Much like Kevin Costner in “Field of Dreams,” former Gov. Dick Lamm heard the voices.

If you build it, they will come.

In the late 1960s, a group of Denverites, encouraged by Denver Mayor Tom Currigan and Colorado Gov. John Love, wanted to bring the 1976 Winter Olympics to Denver.

The small city suddenly had big dreams. The stadium at Denver’s South High School would be transformed into a speed-skating oval with seating for 10,000, and ice hockey games would take place at the Denver Coliseum.

Nordic events would be held near Evergreen and downhill events at a yet-to-be-built ski area near Loveland Pass. They even talked of building a 50,000-seat multi-purpose stadium. (Bears Stadium, as it was called then, was expanded to 50,000 seats in 1968 and re-named Mile High Stadium, but that was to help seal the AFL-NFL merger, not to woo the Olympics.)

In 1970, the city of Denver was officially awarded the ’76 games. What a grand way to mark the nation’s bicentennial, and Colorado’s centennial, President Richard Nixon wrote to then-Mayor Bill McNichols.

If you build it, they will come.

But by 1971, a band of political upstarts, including Lamm, then a state lawmaker, began to not only question the financial costs of bringing the games here, but also the environmental costs.

Could Colorado handle the crowds? Were we ready for the crush of growth that could follow once the world caught a glimpse of our Rocky Mountain high?

“We were the third fastest growing state at the time,” Lamm said last week. “There was only so much we could absorb.”

Previous host sites for the Winter Games had lost $1 billion each, Lamm said, and taxpayers would have been on the hook to cover any shortfall.

Lamm’s group began to ask questions the Denver Olympic Committee had trouble answering. In 1972, in an unprecedented move, Colorado voters officially rejected the Olympics, saying no taxpayer money could be used to host the games.

So, we didn’t build it. Yet they still came. By the millions.

In 1970, Colorado’s population was 2.2 million. Today, it’s close to 5 million.

(Data entry listing)
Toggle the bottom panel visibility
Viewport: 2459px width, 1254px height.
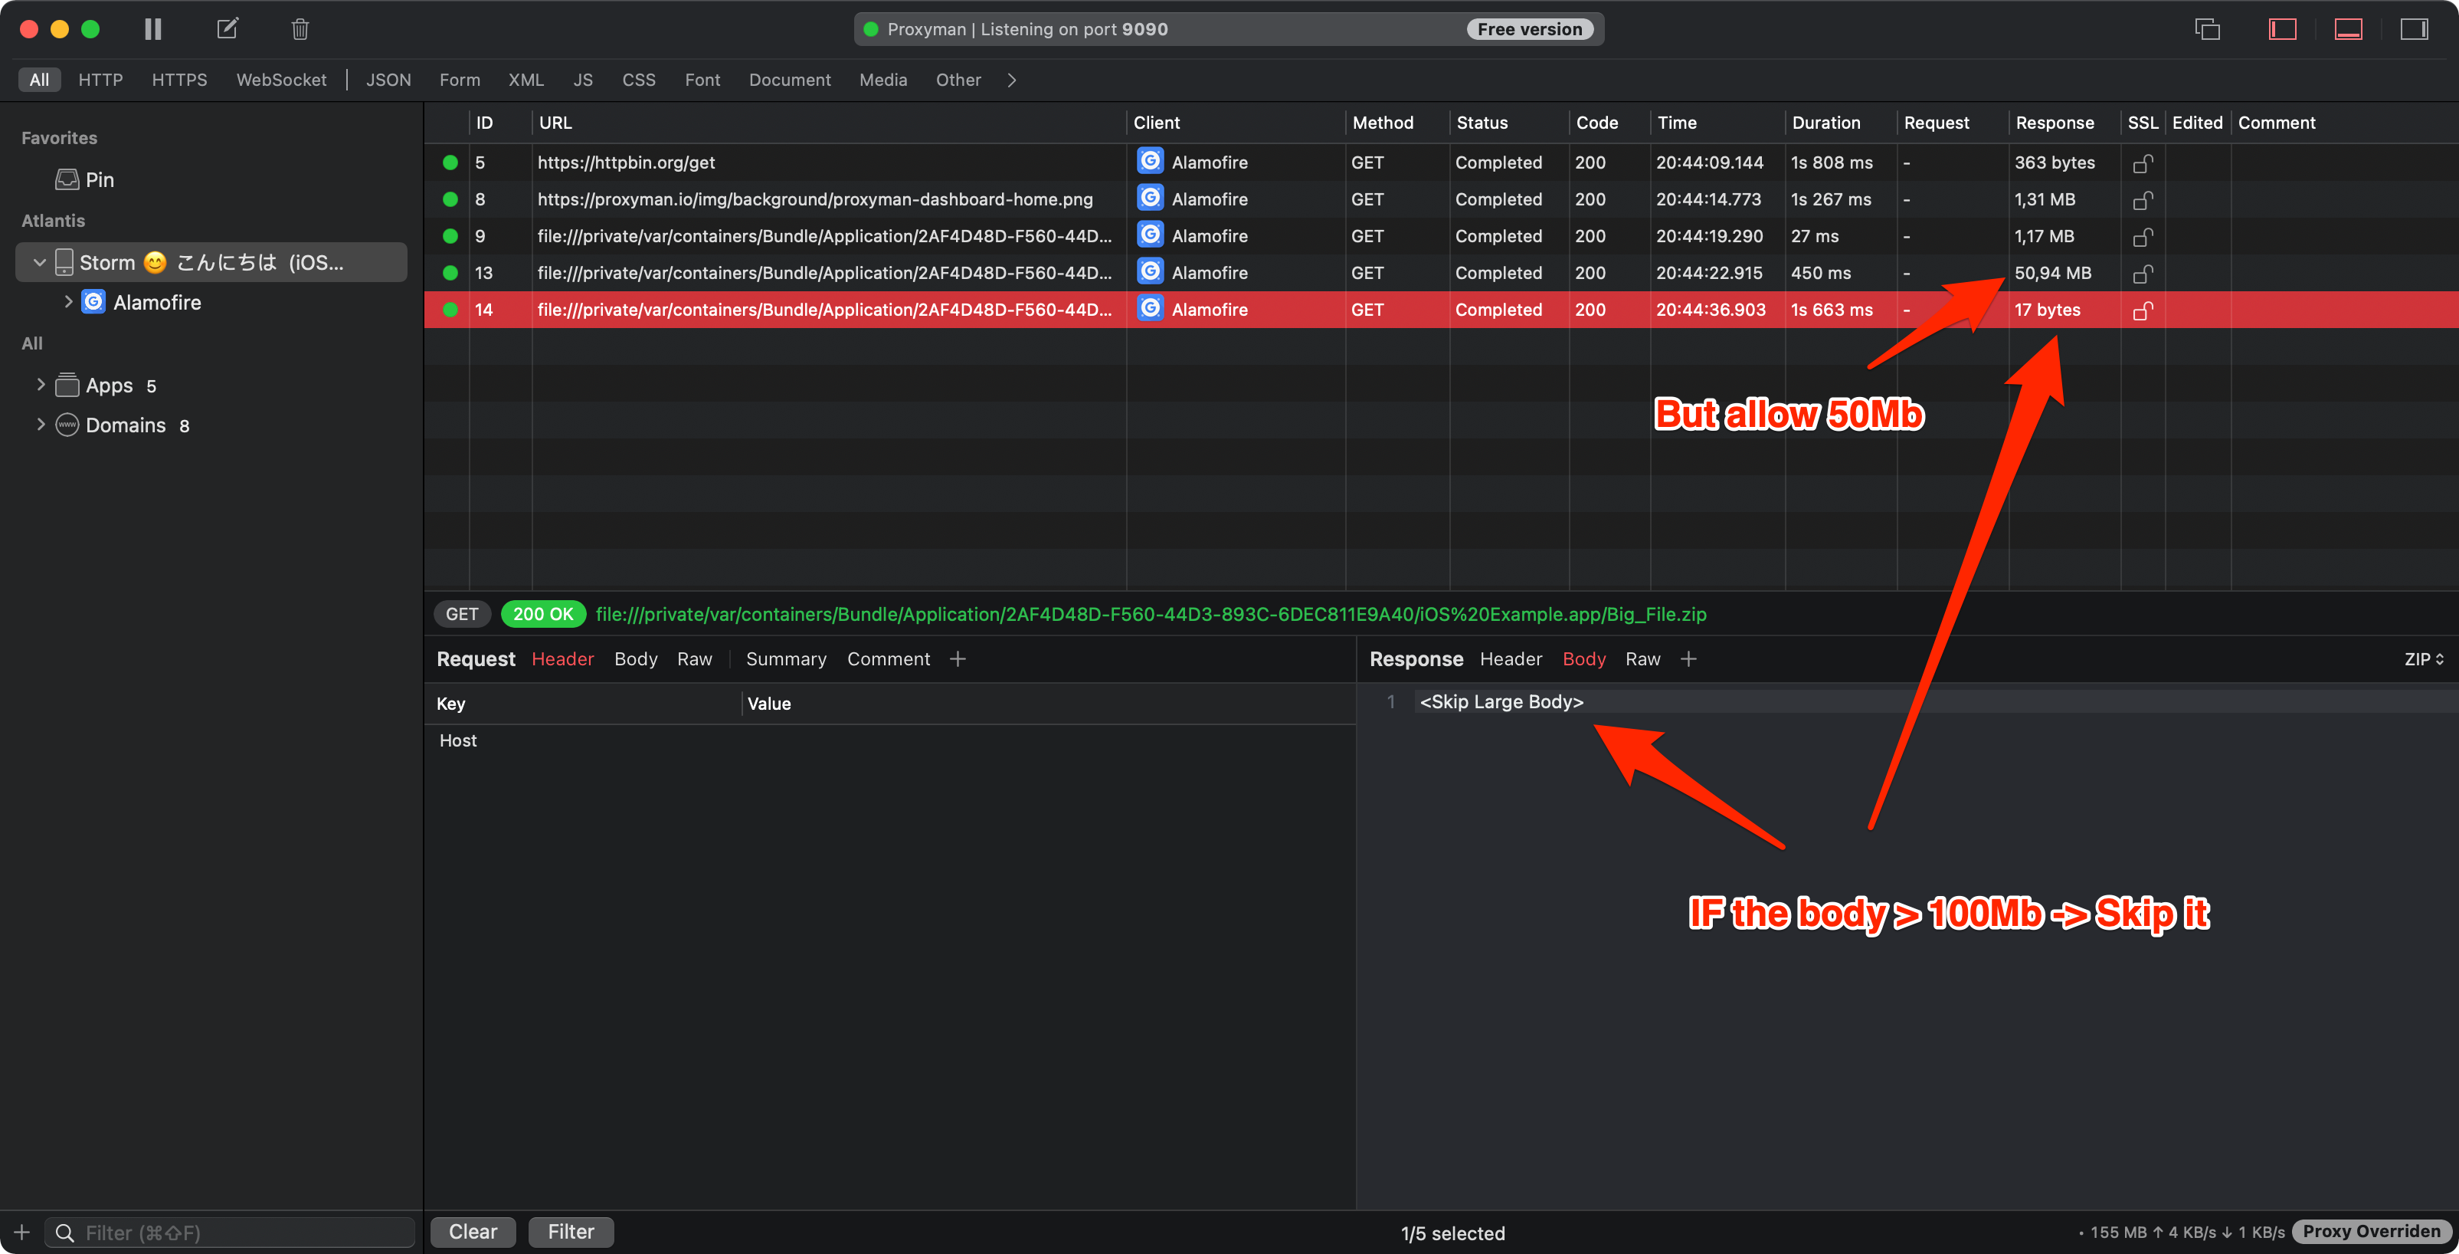2348,29
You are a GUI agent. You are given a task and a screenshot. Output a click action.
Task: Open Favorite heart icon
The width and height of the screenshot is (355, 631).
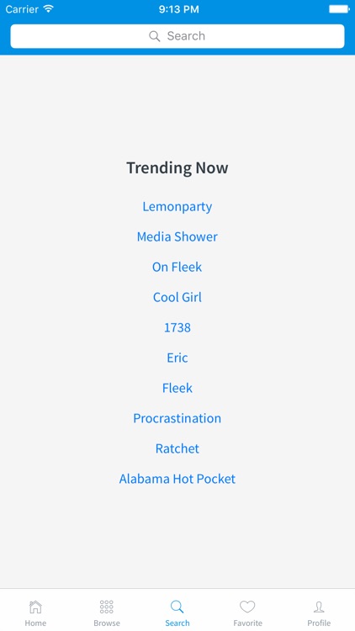[247, 607]
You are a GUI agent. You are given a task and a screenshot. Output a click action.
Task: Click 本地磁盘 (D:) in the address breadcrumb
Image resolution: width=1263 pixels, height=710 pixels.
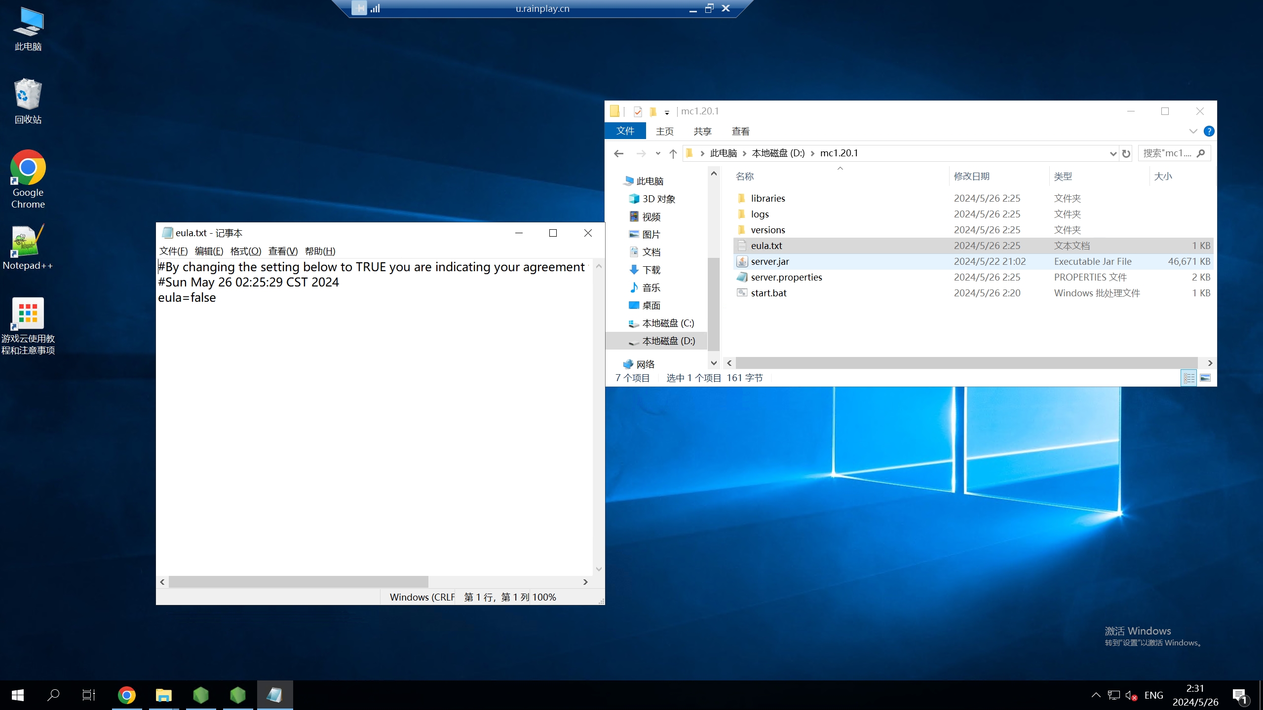click(x=778, y=153)
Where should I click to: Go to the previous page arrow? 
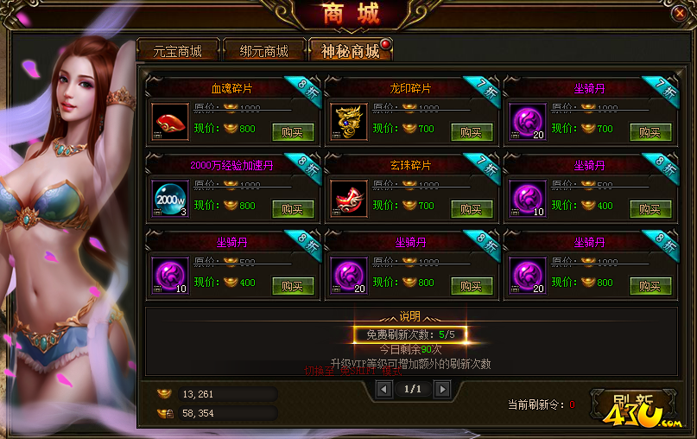pyautogui.click(x=383, y=389)
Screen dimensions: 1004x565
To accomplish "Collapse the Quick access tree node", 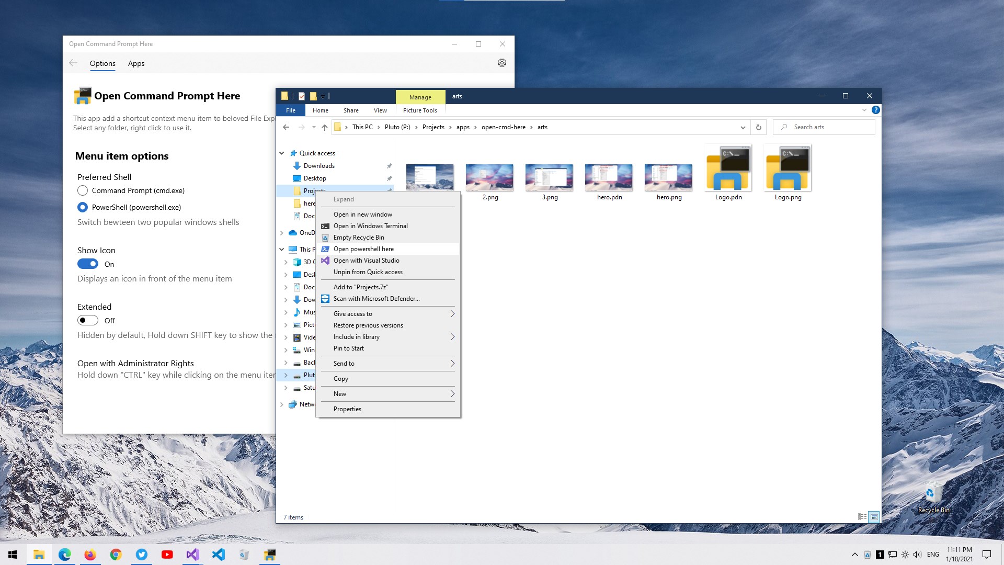I will (282, 153).
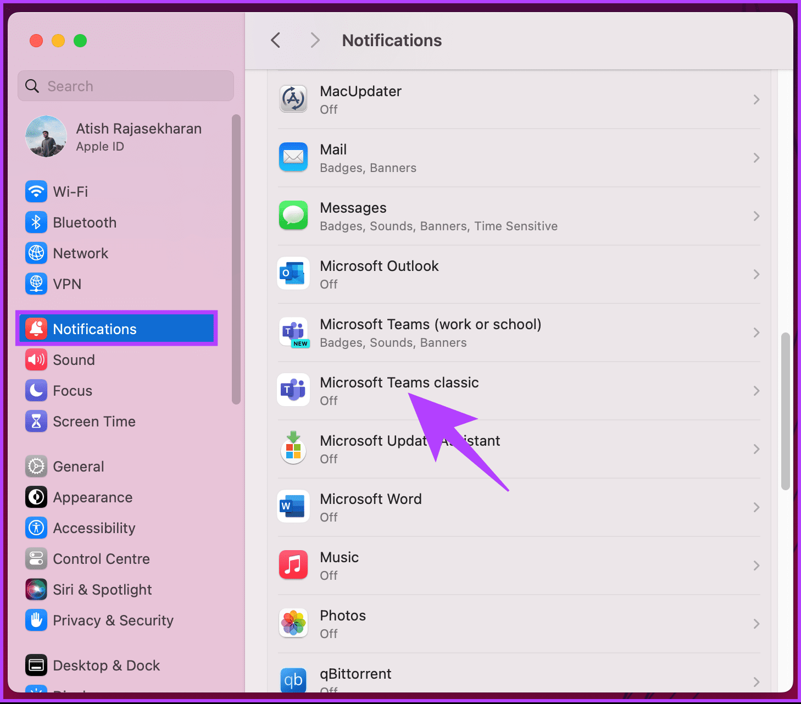Click the Photos flower icon

tap(293, 624)
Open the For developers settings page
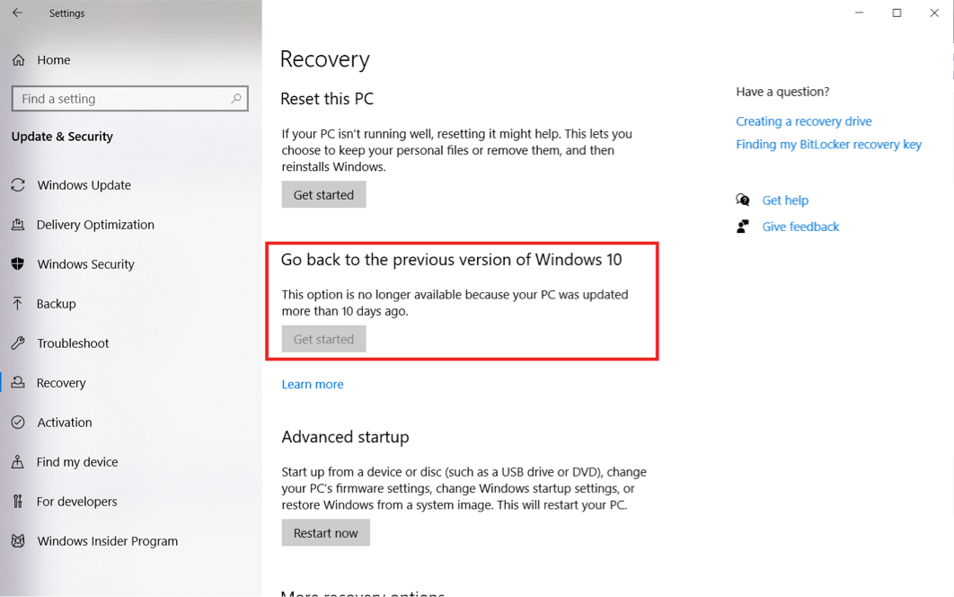Viewport: 954px width, 597px height. (x=76, y=502)
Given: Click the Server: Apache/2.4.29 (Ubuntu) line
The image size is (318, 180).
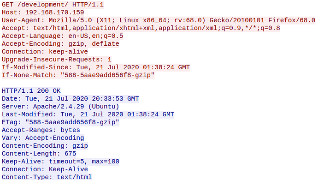Looking at the screenshot, I should (60, 107).
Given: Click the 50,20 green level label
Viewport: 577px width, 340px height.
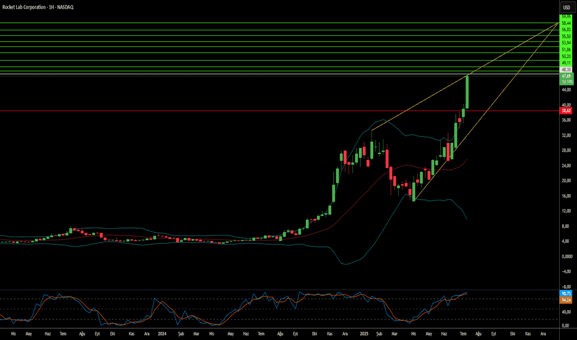Looking at the screenshot, I should tap(566, 56).
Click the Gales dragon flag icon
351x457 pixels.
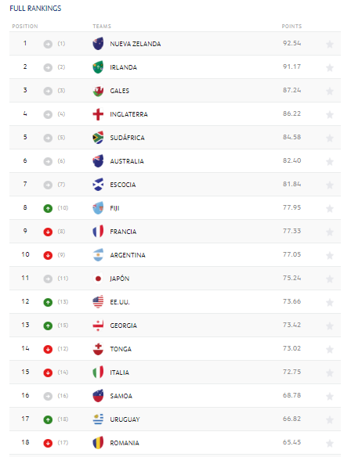pos(98,91)
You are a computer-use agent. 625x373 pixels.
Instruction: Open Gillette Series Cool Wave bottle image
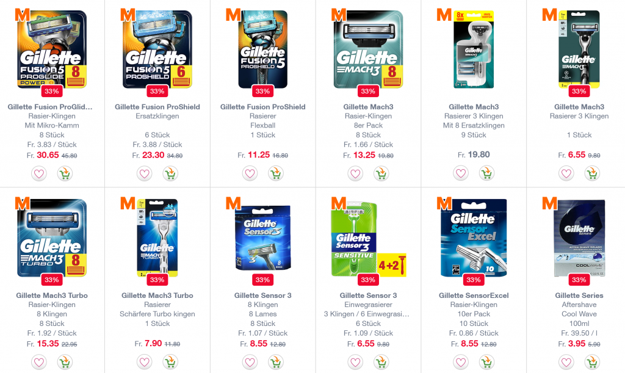(x=579, y=238)
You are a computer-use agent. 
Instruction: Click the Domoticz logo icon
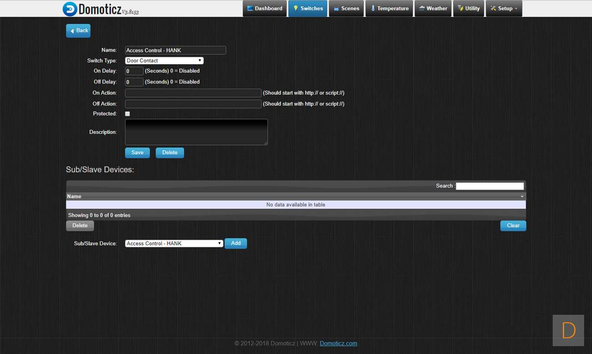[70, 9]
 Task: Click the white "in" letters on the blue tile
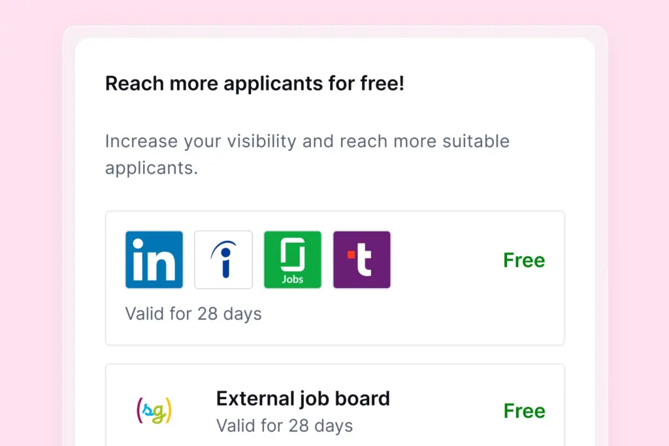[154, 261]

Set task A
According to the article about Denver's 1976 Winter Olympics bid, what did Colorado voters do in 1972?
Set task B
Please carry on writing the article about Denver's 1976 Winter Olympics bid from its final sentence.
The listing isn't needed for anything here.

Task answer A
They rejected the Olympics, saying no taxpayer money could be used to host the games.

Task answer B
And we don’t have any of the infrastructure that would have come with hosting the Olympics.

Last week, another Colorado governor and Denver mayor began making strong overtures that perhaps we should bring the games to Denver in 2018 — should Chicago’s bid for the 2016 Olympics fail.

I called Lamm, who feels as if he’s been miscast as some kind of Grinch of the Games over the years. (“I love the Olympics,” he said, almost exasperated.) Had he changed his mind?

“We made the right decision in 1972,” he said. “The TV revenues were a very minor part” of the package then. “The history of the Winter Games was a history of red ink in large, gargantuan amounts. The fiscal part (now) is much more promising.”

Corporate sponsors now dominate the Olympics, which can generate a surplus. The $1.5 billion 2002 Games in Salt Lake City netted a profit of about $100 million.

Still, Lamm is reserving judgment.

Hosting the Olympics would make the Democratic National Convention look like a tea party. But it’s more than doable.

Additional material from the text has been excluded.